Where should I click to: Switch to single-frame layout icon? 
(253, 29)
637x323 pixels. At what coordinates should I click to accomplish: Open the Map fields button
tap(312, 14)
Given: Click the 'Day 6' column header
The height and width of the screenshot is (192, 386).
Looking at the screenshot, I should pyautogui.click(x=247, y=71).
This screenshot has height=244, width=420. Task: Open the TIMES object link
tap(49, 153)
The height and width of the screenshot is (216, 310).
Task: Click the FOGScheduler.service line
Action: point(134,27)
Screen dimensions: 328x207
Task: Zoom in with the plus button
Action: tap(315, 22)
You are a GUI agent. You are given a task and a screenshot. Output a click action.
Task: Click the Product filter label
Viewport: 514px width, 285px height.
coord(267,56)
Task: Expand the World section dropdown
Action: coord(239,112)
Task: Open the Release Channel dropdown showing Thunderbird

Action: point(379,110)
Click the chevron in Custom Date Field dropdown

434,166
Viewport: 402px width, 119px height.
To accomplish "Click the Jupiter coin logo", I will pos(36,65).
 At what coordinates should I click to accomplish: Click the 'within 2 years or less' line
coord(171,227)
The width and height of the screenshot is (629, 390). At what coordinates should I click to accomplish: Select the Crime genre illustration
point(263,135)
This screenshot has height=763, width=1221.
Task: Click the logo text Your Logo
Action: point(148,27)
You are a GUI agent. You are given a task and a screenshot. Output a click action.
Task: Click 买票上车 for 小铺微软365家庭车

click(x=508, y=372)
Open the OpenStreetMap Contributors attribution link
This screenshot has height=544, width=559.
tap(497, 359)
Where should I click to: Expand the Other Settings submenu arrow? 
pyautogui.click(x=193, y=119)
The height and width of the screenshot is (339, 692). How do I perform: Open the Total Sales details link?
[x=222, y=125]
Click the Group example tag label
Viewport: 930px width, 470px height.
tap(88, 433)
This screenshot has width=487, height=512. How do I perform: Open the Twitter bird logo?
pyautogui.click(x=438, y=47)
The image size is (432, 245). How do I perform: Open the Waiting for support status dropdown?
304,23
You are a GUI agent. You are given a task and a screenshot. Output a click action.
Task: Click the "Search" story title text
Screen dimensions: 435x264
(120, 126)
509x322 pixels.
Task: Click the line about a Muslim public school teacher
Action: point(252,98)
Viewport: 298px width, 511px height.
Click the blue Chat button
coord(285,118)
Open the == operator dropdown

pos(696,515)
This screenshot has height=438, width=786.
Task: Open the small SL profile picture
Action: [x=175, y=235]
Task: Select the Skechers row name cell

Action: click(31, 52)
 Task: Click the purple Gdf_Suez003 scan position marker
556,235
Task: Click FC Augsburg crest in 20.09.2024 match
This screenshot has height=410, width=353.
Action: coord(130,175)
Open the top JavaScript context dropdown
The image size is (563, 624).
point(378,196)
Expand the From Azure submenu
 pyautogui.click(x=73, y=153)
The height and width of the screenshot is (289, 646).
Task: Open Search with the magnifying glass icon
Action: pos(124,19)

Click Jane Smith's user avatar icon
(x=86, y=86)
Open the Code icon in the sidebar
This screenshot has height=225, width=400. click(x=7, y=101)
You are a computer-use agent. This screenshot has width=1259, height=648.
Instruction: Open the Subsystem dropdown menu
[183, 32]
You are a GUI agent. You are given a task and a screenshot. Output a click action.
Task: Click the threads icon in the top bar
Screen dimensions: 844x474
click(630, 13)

□ □ □ □ □ □ □

— Problem to work on —
Return the full listing unchanged.

— Answer —
Where should I click to: Switch to single-frame layout icon? 
(253, 29)
637x323 pixels. At what coordinates should I click to accomplish: Open the Map fields button
tap(312, 14)
Given: Click the 'Day 6' column header
The height and width of the screenshot is (192, 386).
Looking at the screenshot, I should pyautogui.click(x=247, y=71).
This screenshot has height=244, width=420. Task: Open the TIMES object link
tap(49, 153)
The height and width of the screenshot is (216, 310).
Task: Click the FOGScheduler.service line
Action: point(134,27)
Screen dimensions: 328x207
Task: Zoom in with the plus button
Action: tap(315, 22)
You are a GUI agent. You are given a task and a screenshot. Output a click action.
Task: Click the Product filter label
Viewport: 514px width, 285px height.
coord(267,56)
Task: Expand the World section dropdown
Action: coord(239,112)
Task: Open the Release Channel dropdown showing Thunderbird

Action: point(379,110)
Click the chevron in Custom Date Field dropdown

434,166
Viewport: 402px width, 119px height.
To accomplish "Click the Jupiter coin logo", I will pos(36,65).
 At what coordinates should I click to accomplish: Click the 'within 2 years or less' line
coord(171,227)
The width and height of the screenshot is (629, 390). At what coordinates should I click to accomplish: Select the Crime genre illustration
point(263,135)
This screenshot has height=763, width=1221.
Task: Click the logo text Your Logo
Action: point(148,27)
You are a GUI agent. You are given a task and a screenshot. Output a click action.
Task: Click 买票上车 for 小铺微软365家庭车

click(x=508, y=372)
Open the OpenStreetMap Contributors attribution link
This screenshot has height=544, width=559.
tap(497, 359)
Where should I click to: Expand the Other Settings submenu arrow? 
pyautogui.click(x=193, y=119)
The height and width of the screenshot is (339, 692). How do I perform: Open the Total Sales details link?
[x=222, y=125]
Click the Group example tag label
Viewport: 930px width, 470px height.
tap(88, 433)
This screenshot has width=487, height=512. How do I perform: Open the Twitter bird logo?
pyautogui.click(x=438, y=47)
The image size is (432, 245). How do I perform: Open the Waiting for support status dropdown?
304,23
You are a GUI agent. You are given a task and a screenshot. Output a click action.
Task: Click the "Search" story title text
Screen dimensions: 435x264
(120, 126)
509x322 pixels.
Task: Click the line about a Muslim public school teacher
Action: point(252,98)
Viewport: 298px width, 511px height.
Click the blue Chat button
coord(285,118)
Open the == operator dropdown

pos(696,515)
This screenshot has height=438, width=786.
Task: Open the small SL profile picture
Action: [x=175, y=235]
Task: Select the Skechers row name cell

Action: click(31, 52)
 Task: Click the purple Gdf_Suez003 scan position marker
556,235
Task: Click FC Augsburg crest in 20.09.2024 match
This screenshot has height=410, width=353.
Action: coord(130,175)
Open the top JavaScript context dropdown
The image size is (563, 624).
point(378,196)
Expand the From Azure submenu
 pyautogui.click(x=73, y=153)
The height and width of the screenshot is (289, 646).
Task: Open Search with the magnifying glass icon
Action: pos(124,19)

Click Jane Smith's user avatar icon
(x=86, y=86)
Open the Code icon in the sidebar
This screenshot has height=225, width=400. click(x=7, y=101)
You are a computer-use agent. This screenshot has width=1259, height=648.
Instruction: Open the Subsystem dropdown menu
[183, 32]
You are a GUI agent. You are given a task and a screenshot. Output a click action.
Task: Click the threads icon in the top bar
Screen dimensions: 844x474
click(630, 13)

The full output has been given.